What LEAP is based upon, is this reflexive media artwork, both artistic and curatorial. The terms performance or performance art are thus not necessarily seen in a classical context of having a performer and his/her separate artwork. Instead, we look for performative art, installations or objects, which perform themselves, which change, transform, morph, even breathe; which are technical and physical at the same time, kinetic and static, but always in an attempt to visualise patterns, structures and relations. In the context of apparatus-theory discussed with Jean-Louis Comolli, this type of research combines aesthetical and cognitive aspects of the interaction and correspondence between the technology and the recipient. As Comolli states in Machinen des Sichtbaren (2003), technology is thereby being challenged upon its socio-cultural functions and not merely as an “instrument” or an aesthetic expression.
This leads to a concept of a certain “social correspondence” of performative electronic and digital media -art, explored upon their technical visibilities, as it would be defined by LEAP. The current debate upon such a scientific research by means of artistic approach is centred on the aesthetic of art-production (and not art itself) – a combinatory perspective in which art, science and philosophy correlate, an “artistic research”, which is still mostly based on science. Hence, the great potential of an open research-field based on electronic art and performance instead, is yet to be explored!
LEAP focuses on such research methods as hacking, glitch, bio-hacking, computationality as an onto-theology, sound- an sonic-art, expanded animation, visualising change-graphics, digital landscapes and new nature, as the varied notion of what constitutes the natural is shaped by technology and all the things in the world are not merely inert matter, but random forces that play an important role in events, concentrated in an Object Orientated Ontology.

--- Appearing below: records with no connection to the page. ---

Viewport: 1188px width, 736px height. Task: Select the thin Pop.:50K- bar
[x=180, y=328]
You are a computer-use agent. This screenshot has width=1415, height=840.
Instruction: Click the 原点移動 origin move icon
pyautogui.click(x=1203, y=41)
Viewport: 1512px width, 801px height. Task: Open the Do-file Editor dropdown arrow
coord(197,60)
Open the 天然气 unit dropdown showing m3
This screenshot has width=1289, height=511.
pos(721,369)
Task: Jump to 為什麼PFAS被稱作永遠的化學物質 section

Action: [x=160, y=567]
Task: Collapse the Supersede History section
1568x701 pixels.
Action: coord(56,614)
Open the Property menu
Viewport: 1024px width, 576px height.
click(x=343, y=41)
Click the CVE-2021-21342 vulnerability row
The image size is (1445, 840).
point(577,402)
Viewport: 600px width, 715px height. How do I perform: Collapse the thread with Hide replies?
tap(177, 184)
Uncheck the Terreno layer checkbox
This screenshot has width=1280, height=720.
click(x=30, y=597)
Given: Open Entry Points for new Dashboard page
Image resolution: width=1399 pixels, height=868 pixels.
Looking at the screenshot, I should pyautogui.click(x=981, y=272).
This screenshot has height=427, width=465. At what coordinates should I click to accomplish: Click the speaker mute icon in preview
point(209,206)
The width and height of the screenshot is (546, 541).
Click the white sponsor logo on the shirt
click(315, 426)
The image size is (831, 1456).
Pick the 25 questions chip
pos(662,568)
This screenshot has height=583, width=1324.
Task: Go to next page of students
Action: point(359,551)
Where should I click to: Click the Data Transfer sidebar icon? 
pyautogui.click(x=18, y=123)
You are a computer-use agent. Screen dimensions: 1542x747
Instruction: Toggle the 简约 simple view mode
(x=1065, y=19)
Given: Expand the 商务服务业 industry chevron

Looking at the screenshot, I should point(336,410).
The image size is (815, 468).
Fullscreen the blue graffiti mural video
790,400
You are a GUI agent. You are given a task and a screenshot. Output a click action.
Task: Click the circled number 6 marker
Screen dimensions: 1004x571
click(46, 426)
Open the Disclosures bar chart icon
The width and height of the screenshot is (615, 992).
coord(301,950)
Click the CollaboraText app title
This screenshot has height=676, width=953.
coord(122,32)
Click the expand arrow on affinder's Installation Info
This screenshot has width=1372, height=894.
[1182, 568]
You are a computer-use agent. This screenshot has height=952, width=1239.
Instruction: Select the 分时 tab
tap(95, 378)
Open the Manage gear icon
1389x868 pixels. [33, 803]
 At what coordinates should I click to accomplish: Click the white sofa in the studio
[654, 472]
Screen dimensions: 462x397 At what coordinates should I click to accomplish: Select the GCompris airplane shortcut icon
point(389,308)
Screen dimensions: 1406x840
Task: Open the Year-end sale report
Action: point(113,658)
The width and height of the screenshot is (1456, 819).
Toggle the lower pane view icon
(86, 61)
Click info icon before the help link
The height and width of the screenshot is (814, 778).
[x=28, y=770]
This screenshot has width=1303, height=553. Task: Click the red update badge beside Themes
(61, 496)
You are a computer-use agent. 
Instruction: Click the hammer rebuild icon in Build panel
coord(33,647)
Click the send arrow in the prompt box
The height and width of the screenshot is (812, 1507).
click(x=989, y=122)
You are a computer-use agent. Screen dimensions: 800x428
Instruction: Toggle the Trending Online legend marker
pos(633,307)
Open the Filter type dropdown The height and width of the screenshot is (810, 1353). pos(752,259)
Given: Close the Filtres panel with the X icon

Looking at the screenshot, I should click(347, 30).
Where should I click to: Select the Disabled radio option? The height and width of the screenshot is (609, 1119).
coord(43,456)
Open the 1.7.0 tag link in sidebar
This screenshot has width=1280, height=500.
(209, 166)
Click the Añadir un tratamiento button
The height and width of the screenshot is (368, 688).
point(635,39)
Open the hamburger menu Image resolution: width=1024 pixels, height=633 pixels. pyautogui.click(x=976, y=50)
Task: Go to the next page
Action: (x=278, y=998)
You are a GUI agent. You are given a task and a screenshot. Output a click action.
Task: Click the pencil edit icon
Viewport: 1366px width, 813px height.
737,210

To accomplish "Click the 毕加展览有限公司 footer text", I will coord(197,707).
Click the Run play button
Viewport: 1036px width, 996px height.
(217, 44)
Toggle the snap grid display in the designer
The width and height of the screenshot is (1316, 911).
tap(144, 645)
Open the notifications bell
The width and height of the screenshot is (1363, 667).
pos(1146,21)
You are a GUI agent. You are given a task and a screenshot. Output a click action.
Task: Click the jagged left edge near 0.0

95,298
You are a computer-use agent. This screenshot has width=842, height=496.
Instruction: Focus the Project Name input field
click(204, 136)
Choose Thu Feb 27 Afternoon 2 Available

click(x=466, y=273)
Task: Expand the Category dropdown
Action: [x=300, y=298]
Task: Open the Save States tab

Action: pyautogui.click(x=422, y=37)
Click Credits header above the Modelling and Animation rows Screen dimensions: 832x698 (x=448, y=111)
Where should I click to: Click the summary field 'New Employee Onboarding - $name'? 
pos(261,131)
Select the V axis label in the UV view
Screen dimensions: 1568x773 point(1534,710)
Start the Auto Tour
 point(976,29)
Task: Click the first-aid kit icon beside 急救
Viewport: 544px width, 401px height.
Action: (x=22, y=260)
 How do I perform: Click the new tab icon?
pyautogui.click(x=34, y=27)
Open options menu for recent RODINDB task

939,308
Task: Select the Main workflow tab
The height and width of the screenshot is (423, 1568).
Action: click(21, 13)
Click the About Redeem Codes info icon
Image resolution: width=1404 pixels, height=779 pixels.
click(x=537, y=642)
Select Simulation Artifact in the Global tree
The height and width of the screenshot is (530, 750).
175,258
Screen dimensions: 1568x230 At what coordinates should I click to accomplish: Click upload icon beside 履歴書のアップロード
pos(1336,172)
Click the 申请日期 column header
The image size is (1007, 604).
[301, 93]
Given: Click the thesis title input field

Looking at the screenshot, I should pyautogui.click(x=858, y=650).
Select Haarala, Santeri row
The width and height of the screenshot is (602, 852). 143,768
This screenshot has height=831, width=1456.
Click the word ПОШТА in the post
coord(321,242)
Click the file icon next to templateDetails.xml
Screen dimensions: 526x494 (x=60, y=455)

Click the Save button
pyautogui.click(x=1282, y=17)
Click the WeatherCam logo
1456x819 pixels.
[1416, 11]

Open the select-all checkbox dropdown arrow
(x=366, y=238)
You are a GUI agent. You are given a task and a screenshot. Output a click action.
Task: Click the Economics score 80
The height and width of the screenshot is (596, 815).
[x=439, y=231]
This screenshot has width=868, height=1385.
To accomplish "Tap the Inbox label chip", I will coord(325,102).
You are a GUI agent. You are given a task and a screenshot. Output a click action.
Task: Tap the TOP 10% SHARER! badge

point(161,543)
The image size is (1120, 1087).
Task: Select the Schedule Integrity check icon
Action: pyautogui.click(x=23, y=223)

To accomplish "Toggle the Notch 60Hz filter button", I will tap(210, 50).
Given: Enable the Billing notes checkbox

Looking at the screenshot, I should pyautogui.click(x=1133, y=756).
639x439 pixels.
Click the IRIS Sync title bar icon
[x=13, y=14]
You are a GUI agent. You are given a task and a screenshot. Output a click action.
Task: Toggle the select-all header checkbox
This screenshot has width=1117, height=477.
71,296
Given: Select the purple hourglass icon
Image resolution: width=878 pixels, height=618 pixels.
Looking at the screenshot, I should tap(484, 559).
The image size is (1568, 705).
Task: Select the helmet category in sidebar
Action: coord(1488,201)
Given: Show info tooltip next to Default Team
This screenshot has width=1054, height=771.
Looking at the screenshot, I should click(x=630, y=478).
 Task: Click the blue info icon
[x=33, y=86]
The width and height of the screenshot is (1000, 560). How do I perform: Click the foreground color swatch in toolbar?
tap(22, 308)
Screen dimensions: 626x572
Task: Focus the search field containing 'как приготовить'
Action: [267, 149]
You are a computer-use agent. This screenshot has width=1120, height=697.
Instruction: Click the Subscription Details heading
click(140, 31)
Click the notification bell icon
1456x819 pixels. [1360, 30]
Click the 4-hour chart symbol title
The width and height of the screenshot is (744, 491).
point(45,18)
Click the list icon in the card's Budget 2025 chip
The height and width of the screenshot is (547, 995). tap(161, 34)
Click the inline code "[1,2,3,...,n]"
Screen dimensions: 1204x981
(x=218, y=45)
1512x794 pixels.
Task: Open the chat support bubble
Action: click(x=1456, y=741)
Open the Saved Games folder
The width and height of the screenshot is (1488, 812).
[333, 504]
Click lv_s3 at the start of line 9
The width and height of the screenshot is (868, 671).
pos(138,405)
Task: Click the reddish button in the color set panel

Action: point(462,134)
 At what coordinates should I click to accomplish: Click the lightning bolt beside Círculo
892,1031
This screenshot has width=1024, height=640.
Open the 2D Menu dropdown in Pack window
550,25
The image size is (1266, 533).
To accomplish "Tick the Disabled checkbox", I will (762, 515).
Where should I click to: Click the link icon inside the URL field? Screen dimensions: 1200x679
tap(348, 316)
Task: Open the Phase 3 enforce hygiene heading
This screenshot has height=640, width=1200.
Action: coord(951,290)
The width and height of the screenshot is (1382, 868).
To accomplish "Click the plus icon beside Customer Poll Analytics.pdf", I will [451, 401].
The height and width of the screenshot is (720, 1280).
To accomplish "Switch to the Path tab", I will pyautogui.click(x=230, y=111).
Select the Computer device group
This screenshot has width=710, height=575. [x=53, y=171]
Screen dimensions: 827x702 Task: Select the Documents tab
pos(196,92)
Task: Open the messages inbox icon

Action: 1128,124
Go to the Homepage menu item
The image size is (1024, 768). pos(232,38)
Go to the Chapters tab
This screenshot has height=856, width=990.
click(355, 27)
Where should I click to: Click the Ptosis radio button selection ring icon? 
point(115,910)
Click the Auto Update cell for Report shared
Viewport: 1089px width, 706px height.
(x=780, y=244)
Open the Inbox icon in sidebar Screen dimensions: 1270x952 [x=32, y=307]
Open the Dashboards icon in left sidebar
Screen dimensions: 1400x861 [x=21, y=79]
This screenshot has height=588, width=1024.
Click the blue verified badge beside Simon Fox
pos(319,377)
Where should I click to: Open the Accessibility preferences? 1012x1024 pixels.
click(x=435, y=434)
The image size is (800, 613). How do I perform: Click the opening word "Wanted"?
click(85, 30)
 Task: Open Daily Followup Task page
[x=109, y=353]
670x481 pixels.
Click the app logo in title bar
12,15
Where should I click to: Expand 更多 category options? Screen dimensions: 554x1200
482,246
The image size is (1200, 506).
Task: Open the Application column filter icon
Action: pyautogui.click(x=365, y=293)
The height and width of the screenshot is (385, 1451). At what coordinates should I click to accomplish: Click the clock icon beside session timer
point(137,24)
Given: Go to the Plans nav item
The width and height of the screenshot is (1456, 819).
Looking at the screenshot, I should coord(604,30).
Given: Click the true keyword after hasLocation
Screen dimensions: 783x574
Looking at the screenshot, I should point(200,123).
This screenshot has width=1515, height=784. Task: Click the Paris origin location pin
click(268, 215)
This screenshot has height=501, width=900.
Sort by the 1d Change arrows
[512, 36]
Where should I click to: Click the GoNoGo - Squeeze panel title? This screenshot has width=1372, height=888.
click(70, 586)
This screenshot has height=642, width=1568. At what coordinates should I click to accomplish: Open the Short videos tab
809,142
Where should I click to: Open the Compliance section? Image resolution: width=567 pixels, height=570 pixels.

How do they use interactions between things to creatively catalyse innovative design solutions and novel artistic experiences? And can a better appreciation of thing power lead to possible scenarios for a more sustainable future? – in exploring these and other questions, the LEAP-network sees itself as a nonlinear structure, which instead of focusing on a specific artist figure, initiates an open lab-context. The arrangement in groups therefore plays a leading role in the synthesis of arts and science in the form of workshops and lectures as part of modular Residency Programmes, in which both invited artists and the public may participate.